Check out http://www.jabber.org
Every time MS senses a competitve edge they go against industry standards. Take COM for instance. MS knows that once they can get into a market they can bundle that product to the OS and effectivly stamp out competition. Soon we'll get MSNmesenger on our new computers when we buy them. It make sense for MS to create a standard. Once a standard has been integrated into windows MS can change it and the rest of the industry is forced to comply. If, 3 years later, MS desides to change to a proprietary standard they can. That way only MS clients will work on anyones server.
It's like MS Java. Someone had a great idea and MS decides to steal it. Once they have a market share they can eliminate all competition. Even if they have to take a loss to do it. This is a clear example of MS's attitude that every computer in the world should be running *only* MS software.
After the dust settles from the collision of the juggernauts, I think MS will come out on top.
Though they may use the same bundling tactics that made IE so popular, their use of automatic updating virtually insures their victory. When the update was available for MSNM after the AIM protocol fiasco, a screen popped up in MNSM that allowed me to download the fixed version. This is the same idea as their Windows Update Notification program. With WUN, bundling, and promoting MSNM on MSN, getting MSNM to desktops is a small problem.
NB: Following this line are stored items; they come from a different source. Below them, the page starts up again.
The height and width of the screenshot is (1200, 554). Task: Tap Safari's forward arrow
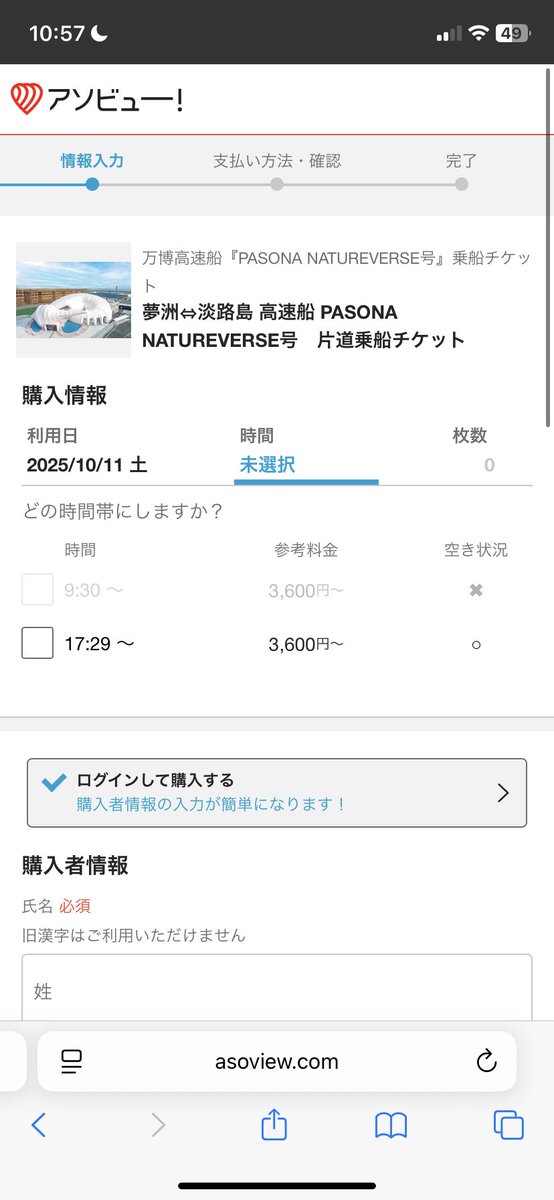click(x=157, y=1125)
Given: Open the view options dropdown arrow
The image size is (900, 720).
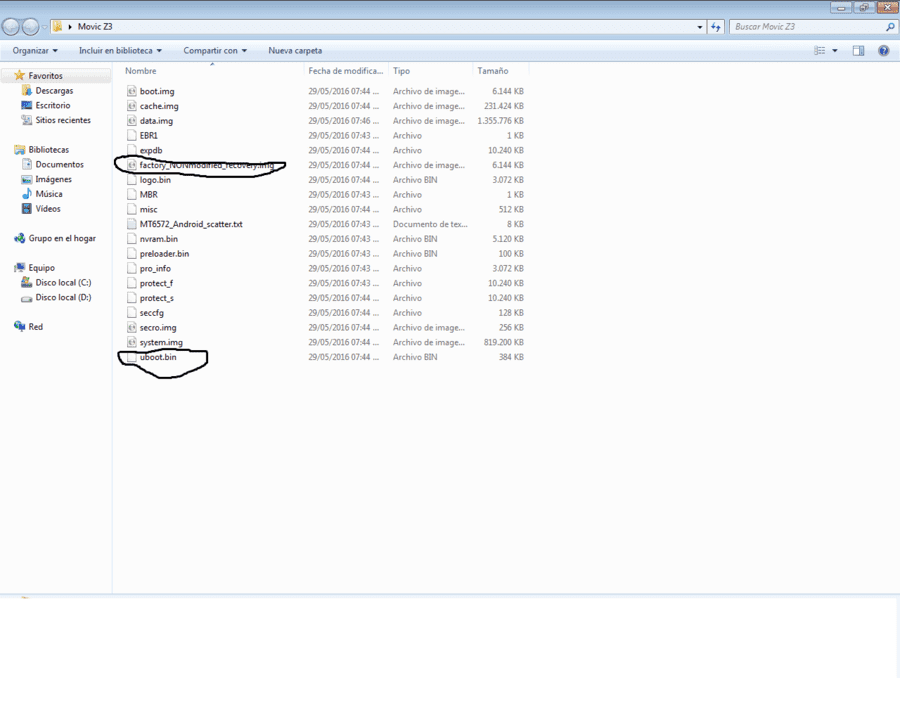Looking at the screenshot, I should click(835, 51).
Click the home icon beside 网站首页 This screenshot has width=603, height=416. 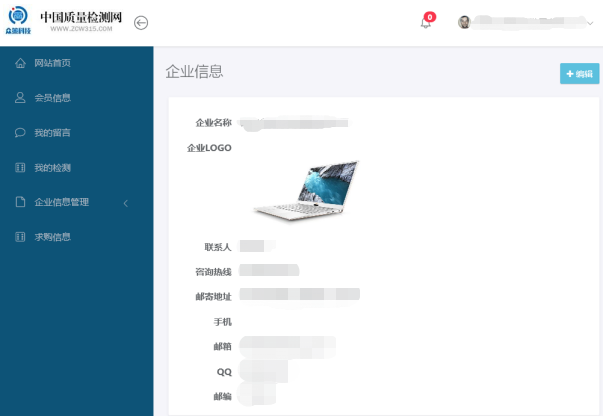click(x=20, y=63)
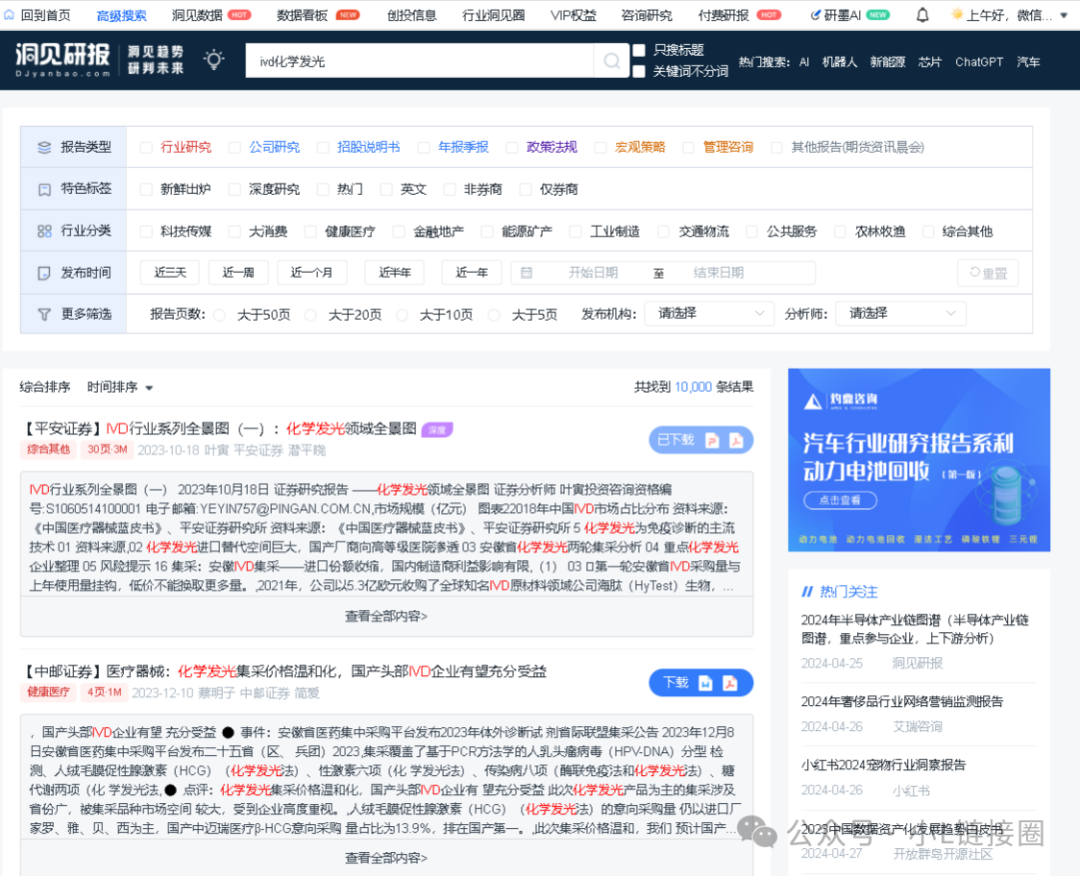Click the ivd化学发光 search input field
1080x876 pixels.
tap(420, 62)

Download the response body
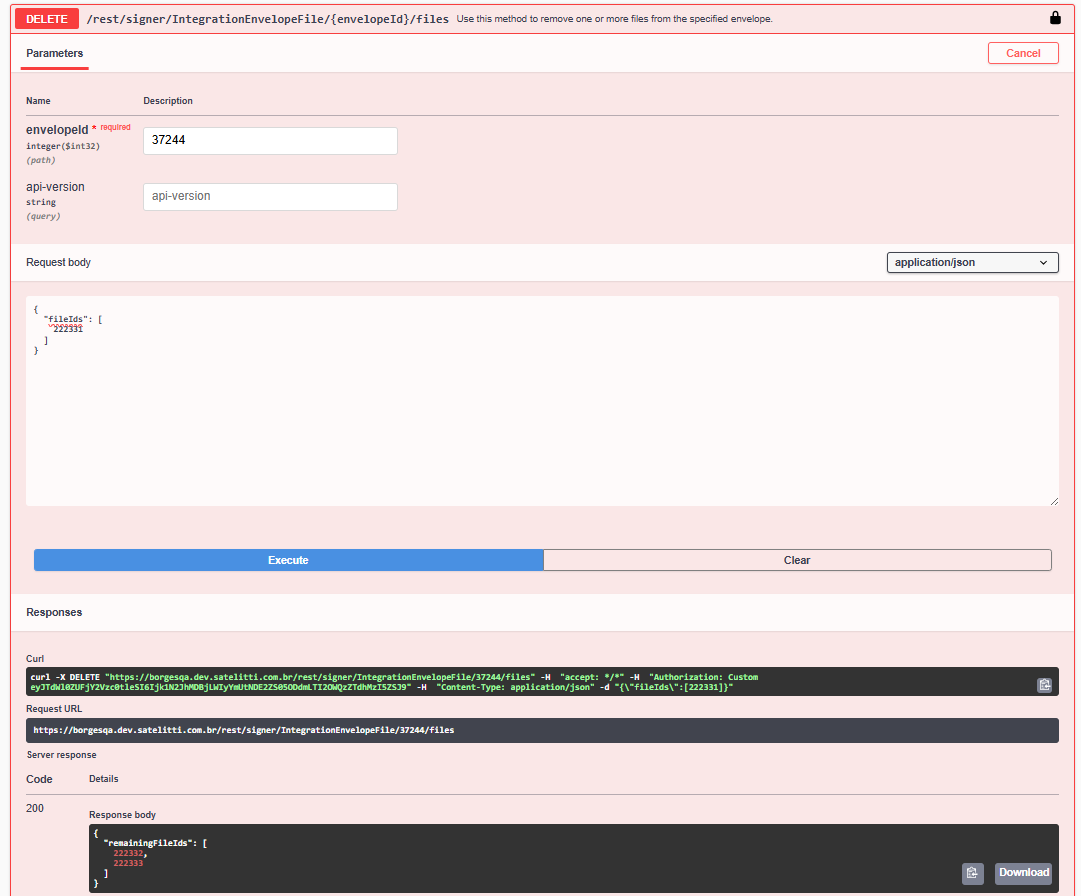coord(1023,873)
This makes MSNM extremely more versatile. Hypothetically, if AIM were compatible with MSNM, all umpteen million users would need to manually go to the web site on their own initiative and download the new version. AOL clearly was sideswiped by not including this feature, even though automatic update features are very convenient and popular (RealPlayer, WinAMP, Windows 98, virus scanners, etc).
Of course, some people may dislike windows for the constant updates it "needs", but it is my understanding that Linux users download patches and whatnot quite frequently also.
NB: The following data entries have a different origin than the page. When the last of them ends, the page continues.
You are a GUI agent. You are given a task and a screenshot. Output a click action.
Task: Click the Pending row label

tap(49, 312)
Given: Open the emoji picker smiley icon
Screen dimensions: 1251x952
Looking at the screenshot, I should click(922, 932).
Also, I agree that MS's forte might not be innovating, but they are excellent integrators, and that is very important in making a product with a low learning curve.
And that's capitalism,
Aaron
www.ktheory.com
As an aside, it occured to me - by free association, I suppose - that MSNM looks so much like MNM - (how most people say M&M) - that I started getting hungry. Then my association got worse: US Military standard equipment includes a single pack of m&ms. Its been standard practice since at least Viet Nam in the USM to give the fatally wounded m&ms as their last taste of life. So now we have AOL AIMing at M&Ms.
:)
:) )
Why doesn't everyone just use ytalk?
(ok, ok, so this really doesn't help the discussion. sorry.
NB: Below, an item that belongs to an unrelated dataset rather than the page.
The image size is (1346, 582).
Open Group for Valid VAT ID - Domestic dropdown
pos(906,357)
OFTC: By the community, for the community
As a note, I installed Microsoft's IM toy and really liked it. It's relateively light, quick, has a nice simple interface. Coming from a company that is constantly criticized for creating bloatware (feature and size, and fairly so!), I think this is a pleasant response to ICQ. No, it's not original... PAL and AIM are fairly similar, but it does improve where AOL and Excite have been stuborn too. And, realistically, we whine that Microsoft is ripping off ideas, but it's no different than what our beloved Yahoo's been doing for the last year (including a very similar product to this, actually). Personally, my only beef with Microsoft's messenger client is the fact that it REQUIRES a hotmail account. When I saw that connected wtih the AIM servers, I was quite happy... I thought that was a big win for Microsoft (to be clear, I have my problems with MS, but I am certainly no friend of AOL.). From the consumer / user perspective, what I want is one nice light client that connects to ICQ, AOL, Microsoft, etc. I know this doesn't necessarilly make business sense for proprietary monopolies, but if they want to call for standards, personally I can put aside the motive so long as it meets my needs and desires as a consumer.